Task goal:
Write every entry out again, exactly as given.

Records provided below:

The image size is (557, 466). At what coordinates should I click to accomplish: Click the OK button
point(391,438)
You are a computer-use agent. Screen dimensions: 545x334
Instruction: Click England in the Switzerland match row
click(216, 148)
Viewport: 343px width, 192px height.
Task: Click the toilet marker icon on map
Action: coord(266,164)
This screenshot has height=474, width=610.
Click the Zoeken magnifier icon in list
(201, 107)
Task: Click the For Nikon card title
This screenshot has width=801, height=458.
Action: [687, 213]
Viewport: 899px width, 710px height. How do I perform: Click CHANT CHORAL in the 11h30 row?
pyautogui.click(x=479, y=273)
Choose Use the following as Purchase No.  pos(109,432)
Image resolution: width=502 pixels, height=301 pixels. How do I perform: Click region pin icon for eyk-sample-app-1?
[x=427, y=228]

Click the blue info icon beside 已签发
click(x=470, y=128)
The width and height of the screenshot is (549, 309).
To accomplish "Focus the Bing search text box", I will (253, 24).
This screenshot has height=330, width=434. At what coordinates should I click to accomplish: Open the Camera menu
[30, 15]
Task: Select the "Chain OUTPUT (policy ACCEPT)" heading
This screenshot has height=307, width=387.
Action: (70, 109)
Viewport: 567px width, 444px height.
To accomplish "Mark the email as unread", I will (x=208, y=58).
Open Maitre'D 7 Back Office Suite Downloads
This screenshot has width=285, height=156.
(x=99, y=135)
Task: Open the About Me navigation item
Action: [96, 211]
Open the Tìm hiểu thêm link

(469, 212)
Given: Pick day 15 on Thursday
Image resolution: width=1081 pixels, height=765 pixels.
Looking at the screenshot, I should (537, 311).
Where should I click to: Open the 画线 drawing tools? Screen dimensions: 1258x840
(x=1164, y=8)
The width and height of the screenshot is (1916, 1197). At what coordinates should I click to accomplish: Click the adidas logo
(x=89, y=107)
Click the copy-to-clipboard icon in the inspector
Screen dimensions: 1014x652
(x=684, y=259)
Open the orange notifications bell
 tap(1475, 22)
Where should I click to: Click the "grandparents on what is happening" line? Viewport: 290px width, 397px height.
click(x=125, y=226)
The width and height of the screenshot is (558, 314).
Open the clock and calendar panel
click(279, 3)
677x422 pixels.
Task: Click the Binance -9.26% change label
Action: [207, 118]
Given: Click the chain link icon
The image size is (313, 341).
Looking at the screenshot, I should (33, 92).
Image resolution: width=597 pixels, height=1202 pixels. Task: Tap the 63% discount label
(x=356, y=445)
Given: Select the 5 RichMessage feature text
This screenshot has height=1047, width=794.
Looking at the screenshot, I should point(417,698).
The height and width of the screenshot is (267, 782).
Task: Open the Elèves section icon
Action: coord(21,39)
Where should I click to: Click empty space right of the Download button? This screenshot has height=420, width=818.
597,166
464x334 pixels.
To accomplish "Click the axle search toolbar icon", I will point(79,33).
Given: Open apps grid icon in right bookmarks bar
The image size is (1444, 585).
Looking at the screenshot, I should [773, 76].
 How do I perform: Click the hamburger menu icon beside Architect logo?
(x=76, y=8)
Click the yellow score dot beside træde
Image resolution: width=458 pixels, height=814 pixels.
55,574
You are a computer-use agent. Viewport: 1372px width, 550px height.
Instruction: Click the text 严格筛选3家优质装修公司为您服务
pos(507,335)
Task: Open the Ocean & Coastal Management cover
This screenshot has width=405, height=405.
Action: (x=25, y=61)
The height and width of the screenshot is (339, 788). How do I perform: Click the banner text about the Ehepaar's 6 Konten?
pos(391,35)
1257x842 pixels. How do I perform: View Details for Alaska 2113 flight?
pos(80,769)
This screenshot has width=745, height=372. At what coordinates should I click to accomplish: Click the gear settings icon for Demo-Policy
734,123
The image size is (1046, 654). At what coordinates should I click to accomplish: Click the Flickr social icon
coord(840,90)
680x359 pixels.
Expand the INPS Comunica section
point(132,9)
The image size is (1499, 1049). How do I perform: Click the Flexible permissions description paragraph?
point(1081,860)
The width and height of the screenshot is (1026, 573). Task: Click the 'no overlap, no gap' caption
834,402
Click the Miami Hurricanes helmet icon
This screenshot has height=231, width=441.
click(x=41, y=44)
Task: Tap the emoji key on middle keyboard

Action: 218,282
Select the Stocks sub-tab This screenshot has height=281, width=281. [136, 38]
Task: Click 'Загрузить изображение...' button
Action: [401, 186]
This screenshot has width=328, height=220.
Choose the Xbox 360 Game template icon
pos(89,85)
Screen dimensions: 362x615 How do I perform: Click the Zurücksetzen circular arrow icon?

End of Records provided.

Response to the exercise:
The image size is (557, 466). At what coordinates should I click to accomplish: Click the OK button
point(391,438)
You are a computer-use agent. Screen dimensions: 545x334
Instruction: Click England in the Switzerland match row
click(216, 148)
Viewport: 343px width, 192px height.
Task: Click the toilet marker icon on map
Action: coord(266,164)
This screenshot has height=474, width=610.
Click the Zoeken magnifier icon in list
(201, 107)
Task: Click the For Nikon card title
This screenshot has width=801, height=458.
Action: [687, 213]
Viewport: 899px width, 710px height. How do I perform: Click CHANT CHORAL in the 11h30 row?
pyautogui.click(x=479, y=273)
Choose Use the following as Purchase No.  pos(109,432)
Image resolution: width=502 pixels, height=301 pixels. How do I perform: Click region pin icon for eyk-sample-app-1?
[x=427, y=228]

Click the blue info icon beside 已签发
click(x=470, y=128)
The width and height of the screenshot is (549, 309).
To accomplish "Focus the Bing search text box", I will (253, 24).
This screenshot has height=330, width=434. At what coordinates should I click to accomplish: Open the Camera menu
[30, 15]
Task: Select the "Chain OUTPUT (policy ACCEPT)" heading
This screenshot has height=307, width=387.
Action: (70, 109)
Viewport: 567px width, 444px height.
To accomplish "Mark the email as unread", I will (x=208, y=58).
Open Maitre'D 7 Back Office Suite Downloads
This screenshot has width=285, height=156.
(x=99, y=135)
Task: Open the About Me navigation item
Action: [96, 211]
Open the Tìm hiểu thêm link

(469, 212)
Given: Pick day 15 on Thursday
Image resolution: width=1081 pixels, height=765 pixels.
Looking at the screenshot, I should (537, 311).
Where should I click to: Open the 画线 drawing tools? Screen dimensions: 1258x840
(x=1164, y=8)
The width and height of the screenshot is (1916, 1197). At what coordinates should I click to accomplish: Click the adidas logo
(x=89, y=107)
Click the copy-to-clipboard icon in the inspector
Screen dimensions: 1014x652
(x=684, y=259)
Open the orange notifications bell
 tap(1475, 22)
Where should I click to: Click the "grandparents on what is happening" line? Viewport: 290px width, 397px height.
click(x=125, y=226)
The width and height of the screenshot is (558, 314).
Open the clock and calendar panel
click(279, 3)
677x422 pixels.
Task: Click the Binance -9.26% change label
Action: [207, 118]
Given: Click the chain link icon
The image size is (313, 341).
Looking at the screenshot, I should (33, 92).
Image resolution: width=597 pixels, height=1202 pixels. Task: Tap the 63% discount label
(x=356, y=445)
Given: Select the 5 RichMessage feature text
This screenshot has height=1047, width=794.
Looking at the screenshot, I should point(417,698).
The height and width of the screenshot is (267, 782).
Task: Open the Elèves section icon
Action: coord(21,39)
Where should I click to: Click empty space right of the Download button? This screenshot has height=420, width=818.
597,166
464x334 pixels.
To accomplish "Click the axle search toolbar icon", I will point(79,33).
Given: Open apps grid icon in right bookmarks bar
The image size is (1444, 585).
Looking at the screenshot, I should [773, 76].
 How do I perform: Click the hamburger menu icon beside Architect logo?
(x=76, y=8)
Click the yellow score dot beside træde
Image resolution: width=458 pixels, height=814 pixels.
55,574
You are a computer-use agent. Viewport: 1372px width, 550px height.
Instruction: Click the text 严格筛选3家优质装修公司为您服务
pos(507,335)
Task: Open the Ocean & Coastal Management cover
This screenshot has width=405, height=405.
Action: (x=25, y=61)
The height and width of the screenshot is (339, 788). How do I perform: Click the banner text about the Ehepaar's 6 Konten?
pos(391,35)
1257x842 pixels. How do I perform: View Details for Alaska 2113 flight?
pos(80,769)
This screenshot has width=745, height=372. At what coordinates should I click to accomplish: Click the gear settings icon for Demo-Policy
734,123
The image size is (1046, 654). At what coordinates should I click to accomplish: Click the Flickr social icon
coord(840,90)
680x359 pixels.
Expand the INPS Comunica section
point(132,9)
The image size is (1499, 1049). How do I perform: Click the Flexible permissions description paragraph?
point(1081,860)
The width and height of the screenshot is (1026, 573). Task: Click the 'no overlap, no gap' caption
834,402
Click the Miami Hurricanes helmet icon
This screenshot has height=231, width=441.
click(x=41, y=44)
Task: Tap the emoji key on middle keyboard

Action: 218,282
Select the Stocks sub-tab This screenshot has height=281, width=281. [136, 38]
Task: Click 'Загрузить изображение...' button
Action: [401, 186]
This screenshot has width=328, height=220.
Choose the Xbox 360 Game template icon
pos(89,85)
Screen dimensions: 362x615 How do I perform: Click the Zurücksetzen circular arrow icon?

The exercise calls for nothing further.